___ PASSAGE GIVEN
Prior to leaving for Europe, Bill Krupnick had complained to Mike and John that I was interfering with his negotiations with the fan clubs he was trying to secure for the company.
In October of 1977, Mike and John wrote a memo to me stating that Ted Trikilis was not to discuss fan club business with anyone in Hollywood. And that Ted Trikilis should refer all interested parties to Bill Krupnick.
Since I had thought up to that moment Bill was an honest individual, I respected Mike and John's memo and only discussed Fan Club concepts in merchandising with Bill.
Bill found it more and more necessary to travel to Hollywood on Fan Club business. His expenses were always very high and he continued to state that there were several fan club offers "pending."
I had already signed Shawn Cassidy and the Hardy Boys Fan Club with Universal as well as the Nancy Drew Fan Club.
Farrah had agreed to let Fan Club handle her Fan Mail and other people were coming around to the Fan Club idea.
Prior to our Fan Club offers, most personalities either answered their mail by themselves or did not answer their mail at all.
I had tentatively secured Cheryl Ladd's Fan Club and John Travolta's Fan Club and Bill only had to finalize the agreements and sign the contracts.
We had Susan Anton, Kristy McNichol, Jimmy McNichol, and Dirk Benedict Fan Clubs. Oliva Newton John was still pending and I felt that the mail order offers would create a whole new business entity for Mike, John and me.
Mike had authorized Fan Club to draw upon the cash flow of Pro Arts in order to create the business and establish its merchandise kit.
Bill had used the Art Department exclusively while Pro Arts billed Fan Club for its time and materials.
Since John, Mike and I each owned one third of the stock in Fan Club, technically Fan Club was different than Pro Arts since Mike and I owned forty per cent each and John only had twenty per cent.
Mike was taking revenue from Fan Club as the funds became available through its mail order offers.
______
* [GIVEN REQUEST 1] According to the account of the Fan Club business, what share of Pro Arts did John own?
___ PROVIDED INFORMATION
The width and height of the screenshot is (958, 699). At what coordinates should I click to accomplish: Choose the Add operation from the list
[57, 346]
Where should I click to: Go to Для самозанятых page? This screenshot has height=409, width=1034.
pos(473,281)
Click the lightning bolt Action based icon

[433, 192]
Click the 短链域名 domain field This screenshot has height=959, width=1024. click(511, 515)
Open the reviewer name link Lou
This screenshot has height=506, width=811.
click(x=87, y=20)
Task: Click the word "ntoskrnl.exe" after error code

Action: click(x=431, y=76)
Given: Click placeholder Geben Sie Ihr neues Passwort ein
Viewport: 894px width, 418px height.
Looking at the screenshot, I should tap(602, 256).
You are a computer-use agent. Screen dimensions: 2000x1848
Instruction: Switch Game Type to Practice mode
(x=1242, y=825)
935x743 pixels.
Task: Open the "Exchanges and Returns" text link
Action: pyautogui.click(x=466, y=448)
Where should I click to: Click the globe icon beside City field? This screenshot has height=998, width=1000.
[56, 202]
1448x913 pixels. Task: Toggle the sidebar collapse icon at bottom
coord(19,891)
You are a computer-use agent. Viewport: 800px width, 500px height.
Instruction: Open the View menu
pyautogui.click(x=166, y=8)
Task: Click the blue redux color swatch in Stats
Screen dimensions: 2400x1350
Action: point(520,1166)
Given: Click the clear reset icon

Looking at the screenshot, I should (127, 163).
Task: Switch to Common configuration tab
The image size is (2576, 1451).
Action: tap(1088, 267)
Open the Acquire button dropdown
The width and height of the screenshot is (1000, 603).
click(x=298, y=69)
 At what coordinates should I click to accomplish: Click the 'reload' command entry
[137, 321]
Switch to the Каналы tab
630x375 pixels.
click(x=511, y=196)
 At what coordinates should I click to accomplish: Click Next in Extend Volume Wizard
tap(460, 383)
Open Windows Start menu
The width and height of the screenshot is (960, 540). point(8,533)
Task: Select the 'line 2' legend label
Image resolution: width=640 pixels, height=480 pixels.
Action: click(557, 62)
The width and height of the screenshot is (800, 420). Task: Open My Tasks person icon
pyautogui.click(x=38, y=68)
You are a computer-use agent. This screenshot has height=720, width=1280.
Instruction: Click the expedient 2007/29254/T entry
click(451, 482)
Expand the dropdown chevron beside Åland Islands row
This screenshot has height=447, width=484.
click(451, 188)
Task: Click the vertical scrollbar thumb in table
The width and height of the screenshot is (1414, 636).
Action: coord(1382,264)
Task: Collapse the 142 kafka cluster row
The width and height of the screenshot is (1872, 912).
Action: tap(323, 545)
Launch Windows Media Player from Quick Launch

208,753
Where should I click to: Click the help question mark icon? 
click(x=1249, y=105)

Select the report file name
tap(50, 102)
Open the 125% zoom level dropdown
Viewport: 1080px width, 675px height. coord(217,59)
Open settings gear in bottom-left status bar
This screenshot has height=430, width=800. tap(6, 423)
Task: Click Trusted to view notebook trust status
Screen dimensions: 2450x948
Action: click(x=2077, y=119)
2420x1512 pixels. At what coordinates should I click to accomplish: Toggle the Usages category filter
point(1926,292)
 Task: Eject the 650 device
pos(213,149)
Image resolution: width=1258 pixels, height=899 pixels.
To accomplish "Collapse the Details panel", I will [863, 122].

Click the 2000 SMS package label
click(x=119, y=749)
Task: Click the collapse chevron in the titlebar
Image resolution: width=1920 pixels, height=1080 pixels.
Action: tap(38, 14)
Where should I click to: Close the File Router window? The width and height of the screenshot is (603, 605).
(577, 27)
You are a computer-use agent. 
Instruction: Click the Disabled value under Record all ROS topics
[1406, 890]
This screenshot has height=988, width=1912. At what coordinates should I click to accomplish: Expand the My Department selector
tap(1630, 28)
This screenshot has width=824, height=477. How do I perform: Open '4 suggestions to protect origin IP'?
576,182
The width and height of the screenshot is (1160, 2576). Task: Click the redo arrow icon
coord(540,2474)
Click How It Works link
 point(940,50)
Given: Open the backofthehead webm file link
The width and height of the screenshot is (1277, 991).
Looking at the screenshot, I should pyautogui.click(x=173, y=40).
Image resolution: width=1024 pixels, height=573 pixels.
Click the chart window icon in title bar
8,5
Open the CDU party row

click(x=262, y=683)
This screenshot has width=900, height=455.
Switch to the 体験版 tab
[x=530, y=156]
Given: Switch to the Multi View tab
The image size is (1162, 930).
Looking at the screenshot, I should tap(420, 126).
______
* [GIVEN REQUEST 2] Output the entries verbatim, everything from the line containing "Given: Switch to the Multi View tab" down to the end of the entries, with both ends included.

* [EXPECTED ANSWER 1] John owned twenty per cent of Pro Arts.

* [EXPECTED ANSWER 2]
Given: Switch to the Multi View tab
The image size is (1162, 930).
Looking at the screenshot, I should tap(420, 126).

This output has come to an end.